Em Novembro de 2005 a francesa Isabelle Dinoire tornava-se a primeira pessoa a receber um transplante da face, depois de mordida por um cão. Três meses mais tarde o mundo via-a - o rosto ainda inchado, as cicatrizes evidentes, o lábio inferior descaído. Agora, Noelle Chatelet, ex-professora de Comunicação na Sorbonne, irmã do ex-primeiro-ministro DanielJospin (PS) e autora de obras sobre o corpo, lança um livro sobre essa aventura, Le Baiser d'Isabelle (O beijo de Isabel).
Até que ponto lsabelle Dinoire aceita hoje o novo rosto?
Aceita-o perfeitamente. Viveu seis meses sem rosto, sem poder falar ou comer, com um buraco em vez de boca. Hoje há uma parte da cara que lhe é estranha, mas que integrou no seu seu imaginário,no seu psiquismo. Tem um reconhecimento infinito pela dadora e pela família . Sente uma imensa ternura por essa parte do rosto que não lhe pertence. É muito lúcida sobre essa ideia de partilha Sabe que é dupla, mas vive isso serenamente.
E como está ela?
Perfeitamente. Houve pequenas rejeições do transplante, mas sempre controladas.
Toma uma medicação muito forte, o que a fatiga, mas o rosto está magnífico, apesar de as cicatrizes não terem desaparecido completamente.
A dadora tinha-se suicidado. Que relação desenvolveu lsabelle com ela, uma vez que também tomara barbitúricos?
A certa altura ela nem queria que lhe tocassem na cara, para não estragar o transplante, e está sempre a ver se tem vermelhidões. Faz parte do agradecimento. Acha que tem de viver pelas duas.
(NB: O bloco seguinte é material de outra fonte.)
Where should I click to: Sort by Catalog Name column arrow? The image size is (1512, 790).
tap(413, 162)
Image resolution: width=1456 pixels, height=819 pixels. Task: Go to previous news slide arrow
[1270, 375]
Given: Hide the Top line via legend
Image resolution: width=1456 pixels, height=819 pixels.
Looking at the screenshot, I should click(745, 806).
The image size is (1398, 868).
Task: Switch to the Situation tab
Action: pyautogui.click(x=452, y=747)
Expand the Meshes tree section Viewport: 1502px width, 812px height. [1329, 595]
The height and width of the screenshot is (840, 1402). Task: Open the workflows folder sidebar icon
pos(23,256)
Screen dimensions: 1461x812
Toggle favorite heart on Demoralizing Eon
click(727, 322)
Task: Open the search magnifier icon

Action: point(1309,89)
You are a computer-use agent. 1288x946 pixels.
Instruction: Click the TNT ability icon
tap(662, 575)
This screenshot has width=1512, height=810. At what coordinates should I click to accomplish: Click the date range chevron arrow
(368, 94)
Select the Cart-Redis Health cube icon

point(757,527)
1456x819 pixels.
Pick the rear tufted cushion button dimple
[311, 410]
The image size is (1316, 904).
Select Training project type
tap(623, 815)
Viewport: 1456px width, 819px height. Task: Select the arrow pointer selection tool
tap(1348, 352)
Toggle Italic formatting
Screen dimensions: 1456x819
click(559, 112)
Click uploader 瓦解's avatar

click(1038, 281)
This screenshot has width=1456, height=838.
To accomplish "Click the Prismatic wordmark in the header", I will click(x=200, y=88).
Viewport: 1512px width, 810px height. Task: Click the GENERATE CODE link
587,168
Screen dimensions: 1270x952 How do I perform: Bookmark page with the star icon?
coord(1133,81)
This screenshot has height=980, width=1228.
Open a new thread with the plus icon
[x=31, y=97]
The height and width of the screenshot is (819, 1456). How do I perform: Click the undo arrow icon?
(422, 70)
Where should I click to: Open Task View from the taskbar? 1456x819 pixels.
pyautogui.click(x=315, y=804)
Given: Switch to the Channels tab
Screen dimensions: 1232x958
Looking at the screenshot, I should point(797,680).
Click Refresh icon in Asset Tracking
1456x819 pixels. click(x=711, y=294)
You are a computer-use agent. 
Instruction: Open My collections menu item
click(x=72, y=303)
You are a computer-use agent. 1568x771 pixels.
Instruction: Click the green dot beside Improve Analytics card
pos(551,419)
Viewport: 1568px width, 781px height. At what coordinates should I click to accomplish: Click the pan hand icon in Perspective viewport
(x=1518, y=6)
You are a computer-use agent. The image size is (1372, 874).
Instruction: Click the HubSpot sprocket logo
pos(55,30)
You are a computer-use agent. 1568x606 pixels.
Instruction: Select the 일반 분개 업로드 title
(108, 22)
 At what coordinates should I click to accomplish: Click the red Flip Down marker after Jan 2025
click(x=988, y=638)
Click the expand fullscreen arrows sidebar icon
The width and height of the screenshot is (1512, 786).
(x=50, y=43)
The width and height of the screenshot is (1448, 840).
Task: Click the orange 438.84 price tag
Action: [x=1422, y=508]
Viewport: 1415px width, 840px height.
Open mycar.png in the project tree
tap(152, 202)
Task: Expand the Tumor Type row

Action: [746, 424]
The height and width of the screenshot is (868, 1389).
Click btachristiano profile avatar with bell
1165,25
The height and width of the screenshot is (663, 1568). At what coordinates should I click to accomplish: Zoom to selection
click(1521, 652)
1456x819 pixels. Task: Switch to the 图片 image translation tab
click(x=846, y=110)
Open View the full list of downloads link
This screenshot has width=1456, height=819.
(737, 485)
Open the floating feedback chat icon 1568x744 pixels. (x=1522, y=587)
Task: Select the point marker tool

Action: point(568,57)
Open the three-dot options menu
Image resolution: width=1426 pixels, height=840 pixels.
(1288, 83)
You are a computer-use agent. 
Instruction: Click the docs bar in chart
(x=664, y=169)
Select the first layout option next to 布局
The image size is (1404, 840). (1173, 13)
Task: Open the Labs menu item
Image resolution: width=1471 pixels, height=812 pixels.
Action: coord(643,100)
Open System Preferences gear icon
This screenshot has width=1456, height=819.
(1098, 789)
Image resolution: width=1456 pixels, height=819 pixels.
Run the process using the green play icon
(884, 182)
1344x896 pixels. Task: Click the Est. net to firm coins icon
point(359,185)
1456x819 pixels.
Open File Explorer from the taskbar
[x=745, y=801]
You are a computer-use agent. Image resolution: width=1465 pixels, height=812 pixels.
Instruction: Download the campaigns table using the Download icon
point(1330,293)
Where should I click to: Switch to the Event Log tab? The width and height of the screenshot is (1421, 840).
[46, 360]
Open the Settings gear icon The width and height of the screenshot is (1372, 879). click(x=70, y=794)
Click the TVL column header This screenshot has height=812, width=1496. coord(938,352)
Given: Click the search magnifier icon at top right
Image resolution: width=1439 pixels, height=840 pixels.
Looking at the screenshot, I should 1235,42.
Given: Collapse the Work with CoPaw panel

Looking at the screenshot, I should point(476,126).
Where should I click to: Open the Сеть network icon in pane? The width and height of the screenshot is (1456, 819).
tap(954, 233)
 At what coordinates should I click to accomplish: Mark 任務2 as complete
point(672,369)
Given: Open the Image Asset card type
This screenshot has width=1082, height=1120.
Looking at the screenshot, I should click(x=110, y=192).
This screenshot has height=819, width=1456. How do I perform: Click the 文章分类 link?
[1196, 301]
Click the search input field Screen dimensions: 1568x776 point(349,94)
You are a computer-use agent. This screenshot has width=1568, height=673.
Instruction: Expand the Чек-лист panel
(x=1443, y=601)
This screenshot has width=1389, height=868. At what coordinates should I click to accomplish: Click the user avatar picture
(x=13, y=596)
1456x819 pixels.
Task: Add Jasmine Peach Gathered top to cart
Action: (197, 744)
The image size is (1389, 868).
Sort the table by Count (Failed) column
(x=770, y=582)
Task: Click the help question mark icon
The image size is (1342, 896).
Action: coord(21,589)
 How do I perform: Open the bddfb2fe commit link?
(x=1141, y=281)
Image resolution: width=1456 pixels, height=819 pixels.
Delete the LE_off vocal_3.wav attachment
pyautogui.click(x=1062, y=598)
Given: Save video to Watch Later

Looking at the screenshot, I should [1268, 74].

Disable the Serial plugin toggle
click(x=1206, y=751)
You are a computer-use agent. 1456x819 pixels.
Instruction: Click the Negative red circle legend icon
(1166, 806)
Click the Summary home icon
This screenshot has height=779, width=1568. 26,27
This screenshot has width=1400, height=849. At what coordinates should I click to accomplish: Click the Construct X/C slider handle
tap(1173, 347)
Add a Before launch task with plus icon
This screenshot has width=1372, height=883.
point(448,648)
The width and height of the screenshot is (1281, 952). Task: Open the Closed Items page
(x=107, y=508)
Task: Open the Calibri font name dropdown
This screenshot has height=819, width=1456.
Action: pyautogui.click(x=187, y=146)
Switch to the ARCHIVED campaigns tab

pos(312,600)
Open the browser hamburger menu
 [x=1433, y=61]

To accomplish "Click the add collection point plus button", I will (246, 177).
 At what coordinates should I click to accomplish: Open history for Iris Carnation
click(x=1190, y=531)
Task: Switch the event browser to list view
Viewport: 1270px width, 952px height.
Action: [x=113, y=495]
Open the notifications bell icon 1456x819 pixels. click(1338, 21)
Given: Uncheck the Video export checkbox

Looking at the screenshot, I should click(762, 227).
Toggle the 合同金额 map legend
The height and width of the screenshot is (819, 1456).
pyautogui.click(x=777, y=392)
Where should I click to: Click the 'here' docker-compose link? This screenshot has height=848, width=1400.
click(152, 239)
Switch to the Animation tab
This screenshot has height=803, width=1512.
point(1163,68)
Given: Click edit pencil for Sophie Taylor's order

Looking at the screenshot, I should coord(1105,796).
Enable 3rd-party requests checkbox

Deve-lhe isso, a assim como à equipa médica, que se tornou a sua segunda família (e eu entrevistei os 45 envolvidos, além de lsabelle, durante quatro meses). Ela vê a dadora um pouco como sua irmã. Desenvolveu laços muito fortes com ela, porque acha que viveram coisas muito semelhantes.
Que laços tem com a família da dadora?
Nenhuns. A lei francesa proíbe os transplantados de entrarem em contacto com a família dos dadores, e eles também não a procuraram.
Ela diz que pode falar, sorrir, comer. Só não consegue dar um beijo…
Osa médicos tinham avisado que não sabiam se ela conseguiria articular de novo o músculo orbicular, o do contorno da boca, que permite aos recém nascidos mamar. Ainda não readquiriu totalmente, mas faz muitos exercícios. Daí que a equipa médica espere esse beijo com muita emoção. Só então se apropriará totalmente do rosto do outro. Será a apoteose do transplante. É uma bela história porque, para ser bem sucedida, terá de acabar como um conto de fadas.
Você já conheceu outros tranbplantados, como um que recebeu as mãos. Que semelhanças há com este caso?
Isabelle recusa a comparação. Diz que quem não gosta das mãos pode escondê-las no bolso, mas a cara não. Achei, no entanto, algumas semelhanças entre todos, como o o reconhecimento pelo dador e pela família. Mas como os órgãos visíveis desenvolve-se uma espécie de fantasma, de medos, de estranheza e há o olhar dos outros. É curioso que os doentes vivem melhor do que os outros, que pensam sempre «bem, as mãos não são dele».
Como a mudou a operação?
Para ela, o transplante foi uma espécie de viagem iniciática. É outra Isabelle, não por ter outro rosto, mas por sentir que é útil. Apesar dos exames dolorosos que faz, dá-lhe certo orgulho saber que fez avançar a ciência e pode ajudar outros. Voltou a ter grande alegria de viver.
Já mudou a foto no B.I.?
Não. Isso assusta-a um pouco. Se mudar a foto, terá definitivamente partido. Gostava do rosto anterior, apesar de também gostar deste. Tem muito poucas fotos antigas, mas não sente necessidade de as ver. Está muito serena em relação a isso.
Ela foi atacada pela cadela. Porque comprou outro cão?
Ficou tristíssima quando soube que tinham abatido a cadela. Sabe que ela não lhe queria fazer mal. Mordeu-a a tentar salvá-la, pois estava inanimada. Depois, quando voltou, sentiu necessidade de uma presença animal. Chamou ao cão Anjo e diz que foi o único ser que a tomou por uma pessoa normal quando estava desfigurada.